Zugleich wies die aktuelle Führung der Konfliktregion um die Hauptstadt Stepanakert die Anschuldigungen aus Baku zurück. Die Verteidigungskräfte hielten sich an den Waffenstillstand, teilte das Verteidigungsministerium von Arzach mit. Der Vorwurf, die Feuerpause gebrochen und zwei aserbaidschanische Soldaten verletzt zu haben, sei „erlogen und entspricht nicht den Tatsachen“, hieß es.

Das christlich-orthodoxe Armenien und das muslimische Aserbaidschan sind seit langem verfeindet. Größter Streitpunkt zwischen Eriwan und Baku ist die Enklave Berg-Karabach, die auf aserbaidschanischem Gebiet liegt, aber mehrheitlich von Armeniern bewohnt wird.

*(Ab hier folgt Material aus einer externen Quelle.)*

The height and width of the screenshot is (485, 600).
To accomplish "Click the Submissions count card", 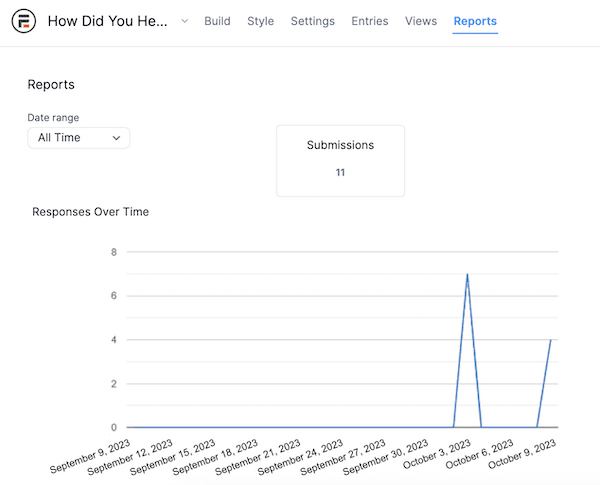I will coord(340,161).
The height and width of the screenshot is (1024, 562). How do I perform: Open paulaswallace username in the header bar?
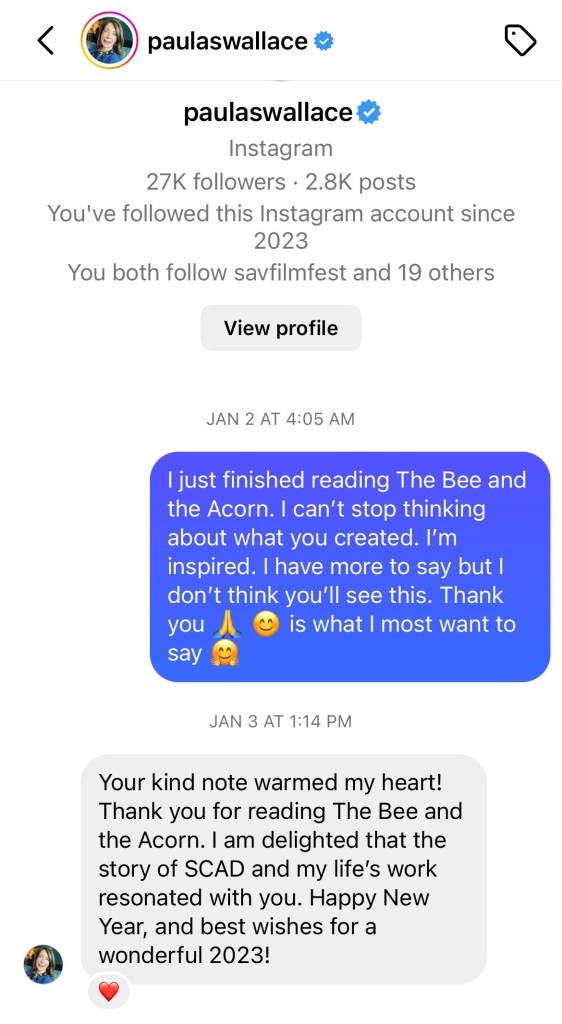227,41
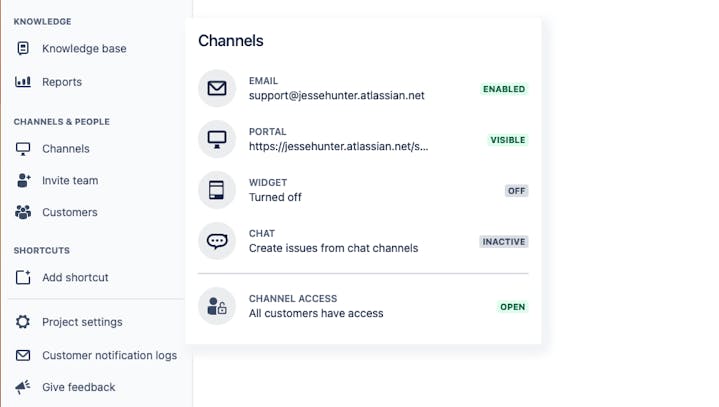The width and height of the screenshot is (719, 407).
Task: Click the Reports bar chart icon
Action: point(23,82)
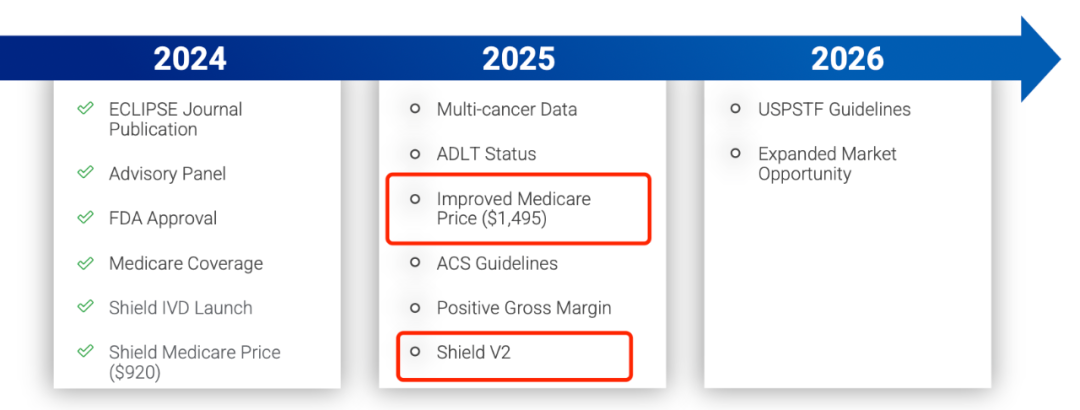Image resolution: width=1080 pixels, height=410 pixels.
Task: Click the 2026 timeline heading
Action: pos(847,59)
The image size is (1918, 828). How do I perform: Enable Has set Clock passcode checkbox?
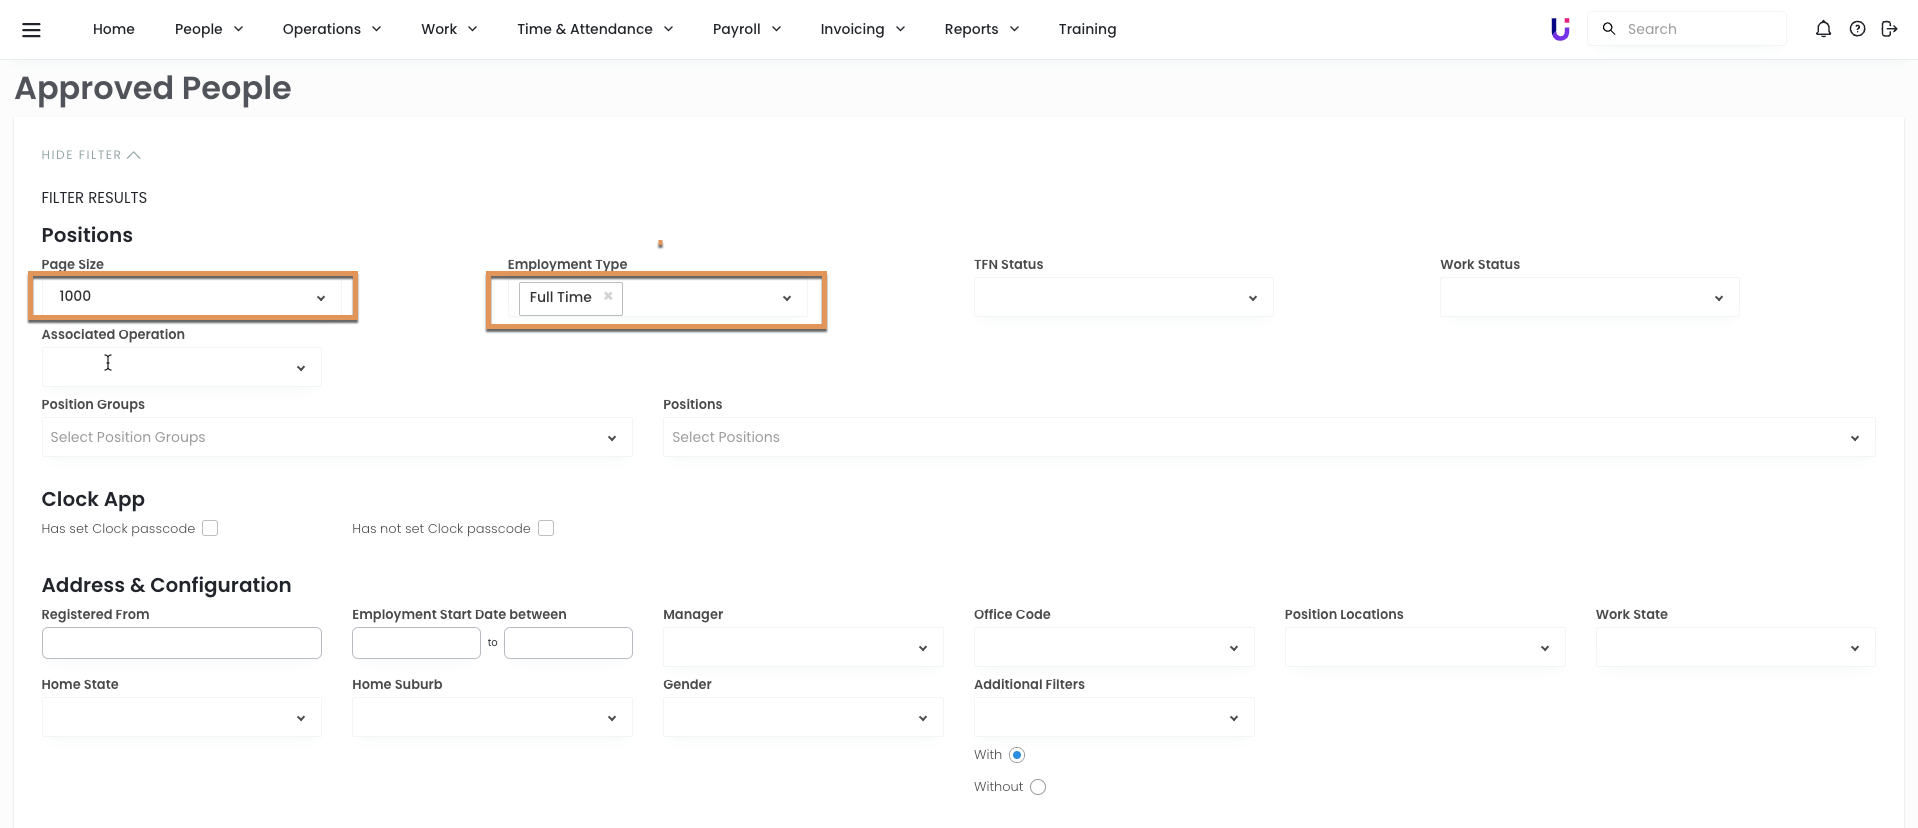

Nach einem Krieg Anfang der 1990er Jahre hatte zunächst Armenien die Oberhand. In einem zweiten Krieg 2020 siegte das mit Geld aus dem Öl- und Gasgeschäft hochgerüstete Aserbaidschan und eroberte Territorium zurück.

Berg-Karabach: „Aserbaidschan strebt die Vertreibung an“

In kürzeren Militäraktionen danach besetzte Baku auch etwa 150 Quadratkilometer armenisches Staatsgebiet. Armenien hat nun den UN-Sicherheitsrat und Russland zu Maßnahmen aufgerufen.

Es seien „klare und eindeutige Schritte zur Beendigung der aserbaidschanischen Aggression“ nötig, heißt es in einer von armenischen Medien am Dienstag verbreiteten Mitteilung des Außenministeriums in Eriwan.

Auf diesem Foto, das der Ombudsmann für Menschenrechte der Republik Arzach in Berg-Karabach auf seinem Twitter-Account veröffentlicht hat, ist ein durch Beschuss beschädigtes Wohngebäude in Stepanakert zu sehen.

Auf diesem Foto, das der Ombudsmann für Menschenrechte der Republik Arzach in Berg-Karabach auf seinem Twitter-Account veröffentlicht hat, ist ein durch Beschuss beschädigtes Wohngebäude in Stepanakert zu sehen.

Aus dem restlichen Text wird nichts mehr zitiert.